Yesterday Andrea wrote about the pro-choice mob chanting “Hail Satan” outside the Texas legislature. I read a few articles this morning on the story, and caught some other, unbelievable pro-choice messaging. A sample:
Exhibit A: A parent or guardian permitted their child to carry the following sign:”If I wanted the government in my womb, I would **** a senator.”
Exhibit B: A teen carries a sign that reads “Hoes before embryos.”
Exhibit C: Pro-choice activists spat on pro-lifers and threw cigarette butts at them.
As a member of the pro-life movement, I frequently engage in messaging meetings with other interested pro-life parties. I know that a movement cannot require that all members abide by certain communications standards. I also acknowledge the rights to freedom of speech and expression, even though I (we) sometimes wish certain individuals didn’t attempt to advance the pro-life cause with questionable or nonsensical placards or banners. And of course, as in any movement, there is a small minority of extremists who definitely do not represent the whole.
But bizarre, distasteful and lewd communications seems to be a general mainstay of at least a significant portion of the pro-choice movement, like the signs or chants used above. As is the assault of persons by spitting on them and throwing objects at them. At this rally, it was cigarette butts. At last year’s March for Life in Ottawa, pro-choice activists were whipping condoms at pro-lifers.

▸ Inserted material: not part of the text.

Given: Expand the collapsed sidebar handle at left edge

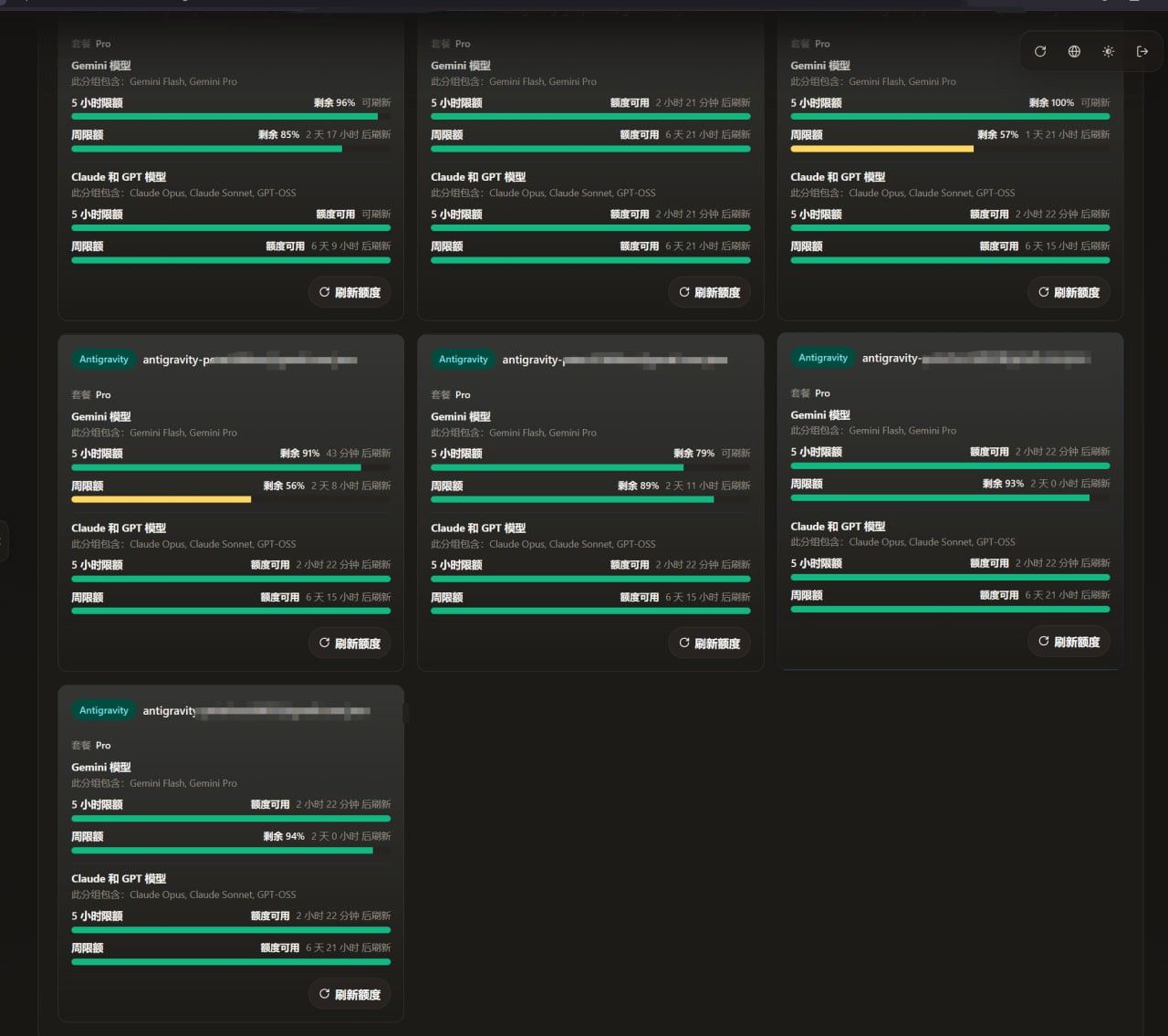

Over the years of attending pro-life rallies, I’ve seen pro-choice demonstrators appear topless. I remain unsure as to what message that advances. I’ve witnessed lewd gestures, posters and chants. Again, I remain at a loss as to how those means assist the pro-choice movement in advancing their position.
I’m not one of those few pro-lifers who thinks pro-choicers are idiotic or thoughtless. I have friends and associates who have thought through their position and still support unlimited abortion access. I think they’re wrong, but I acknowledge that they’ve thoughtfully reflected on the issue. And there are arguments for the pro-choice position that I don’t agree with, but that are sophisticated, like Judith Jarvis Thomson’s violinist argument. There are reasons why there are a number of philosophical and apologetic pro-life books and essays. One of them is that pro-lifers have taken the other side’s arguments, thought them through and responded to them. There are some very brainy people who make up a portion of the pro-choice movement, including its leadership.
I don’t understand how a movement that does include some good thinkers can produce such consistently ill-advised messaging. I also don’t understand how a movement that claims to advance its cause in the name of rights, respect and the protection of women from violence can assault women with cigarettes butts and saliva, and refer to women as “hoes.” Which philosophy under-girds a movement that consistently exhibits these behaviours at events across the continent? It seems to be a philosophy that fails to assign respect equally to all members of society, including women who don’t agree with their position.
If pro-choice leaders don’t believe that assault and lewd slogans should define their movement, why aren’t they condemning these actions? At the very least, condemning the spitting and throwing of objects at people? And keep in mind that in Canada, spitting on someone can be considered an assault under criminal law. The law appears to be similar in the US. These are matters not to be taken lightly.